◆ WHAT THE TASK ASKS ◆
Would you transcribe only the lines from the one holding "Task: Like the kategaset comment heart" through the end of the material, exactly, without any pictures?

[[ TASK DATA open ]]

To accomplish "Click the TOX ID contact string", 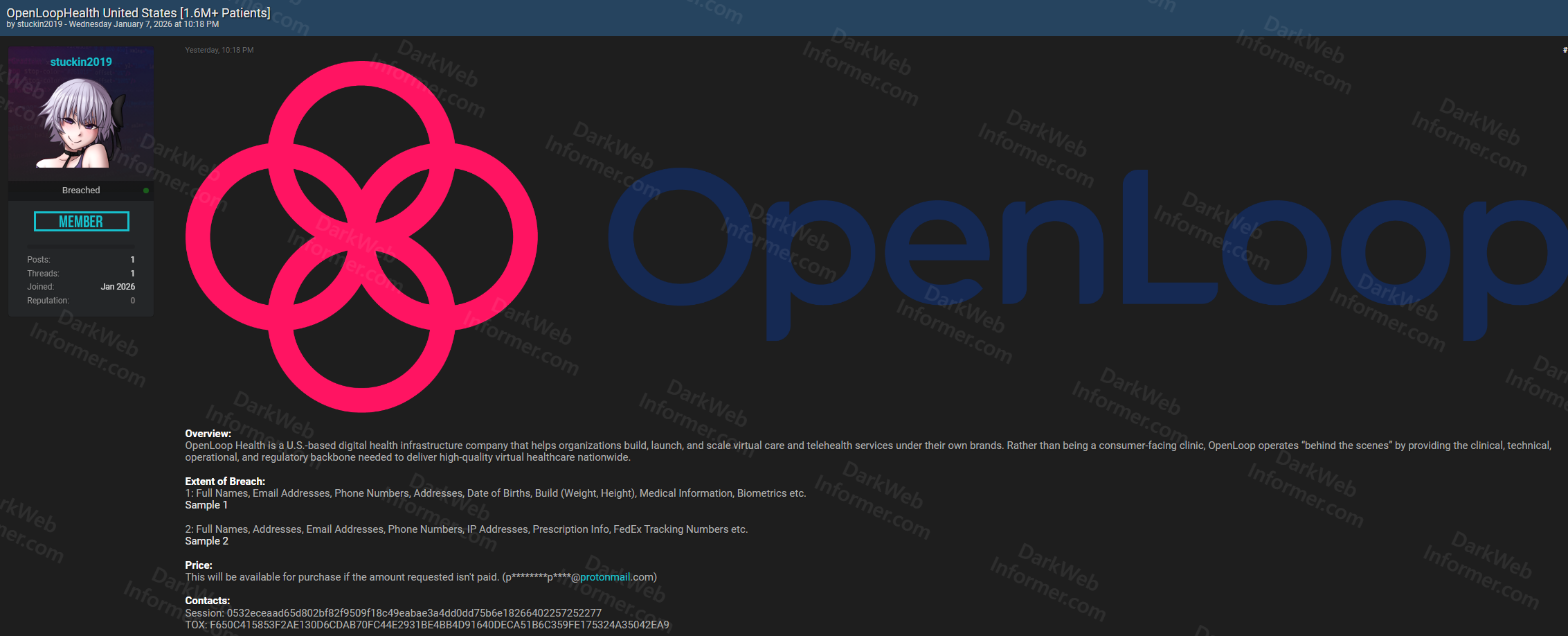I will point(439,625).
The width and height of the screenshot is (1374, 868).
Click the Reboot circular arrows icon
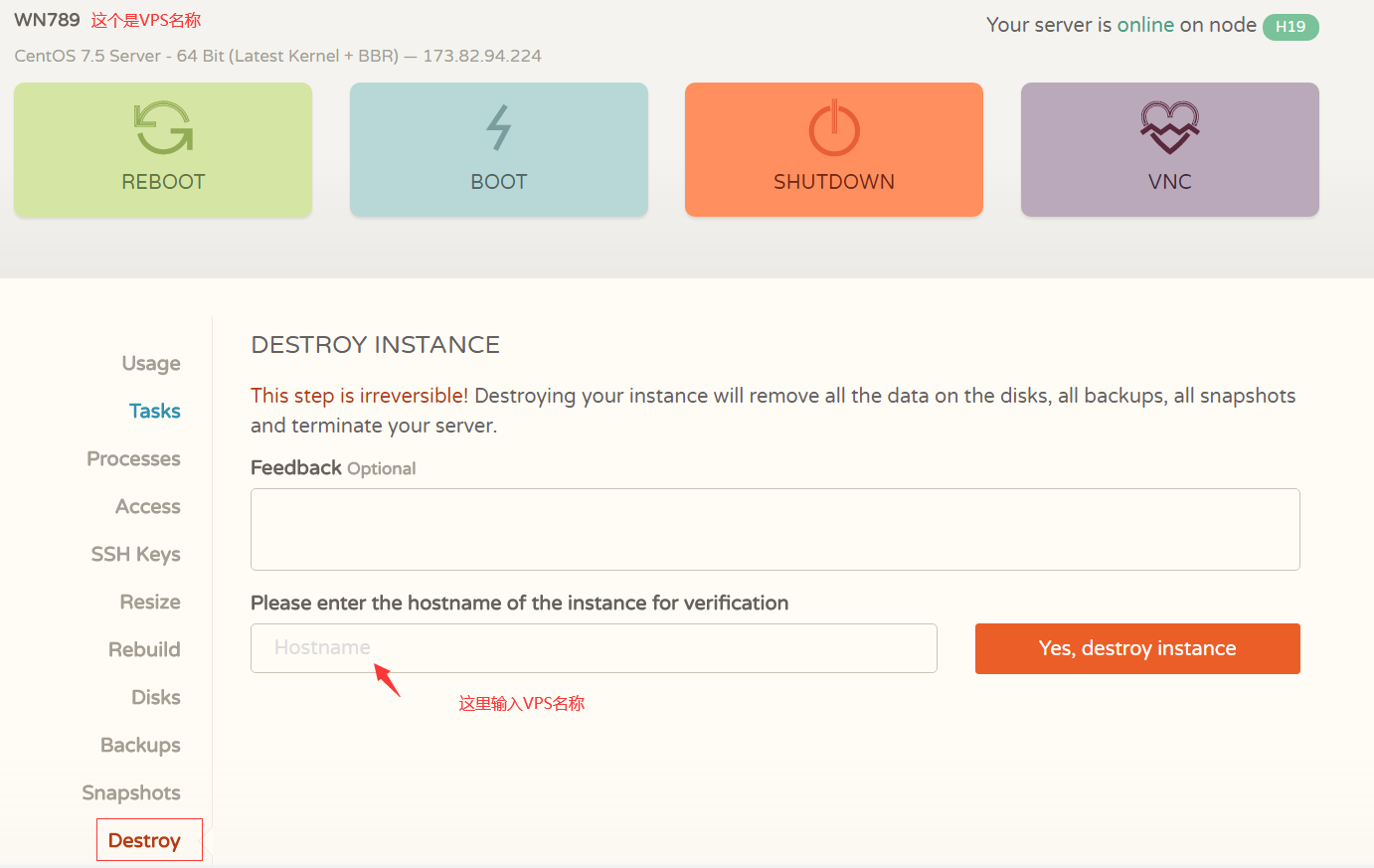pos(163,128)
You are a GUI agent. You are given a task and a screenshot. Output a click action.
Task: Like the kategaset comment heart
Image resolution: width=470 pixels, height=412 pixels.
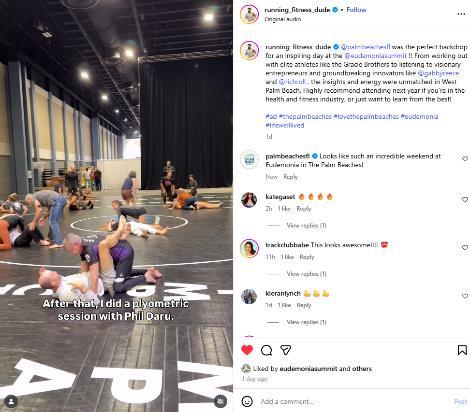click(465, 200)
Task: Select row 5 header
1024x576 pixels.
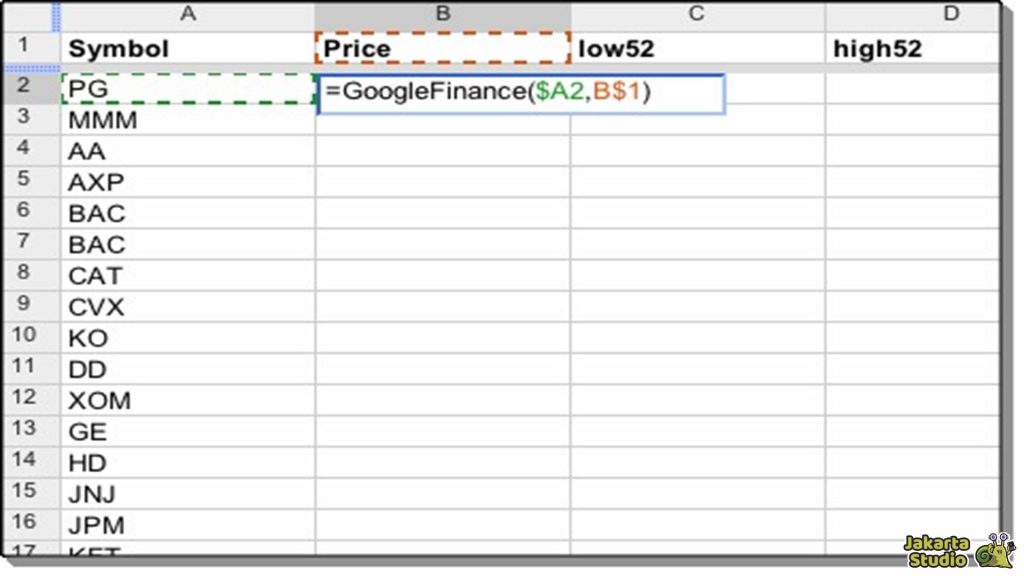Action: click(x=25, y=181)
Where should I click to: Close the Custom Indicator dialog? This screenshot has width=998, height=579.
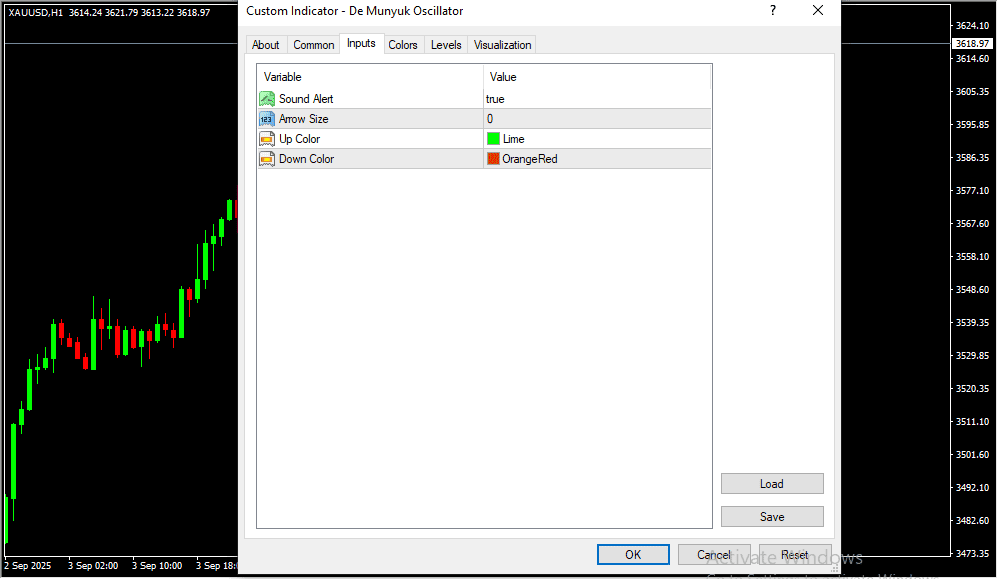(x=818, y=11)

[[ TASK DATA closed ]]

◆ SOLUTION ◆
Task: Like the kategaset comment heart
Image resolution: width=470 pixels, height=412 pixels.
click(465, 200)
Task: Select row 5 header
1024x576 pixels.
Action: click(x=25, y=181)
Where should I click to: Close the Custom Indicator dialog? This screenshot has width=998, height=579.
(x=818, y=11)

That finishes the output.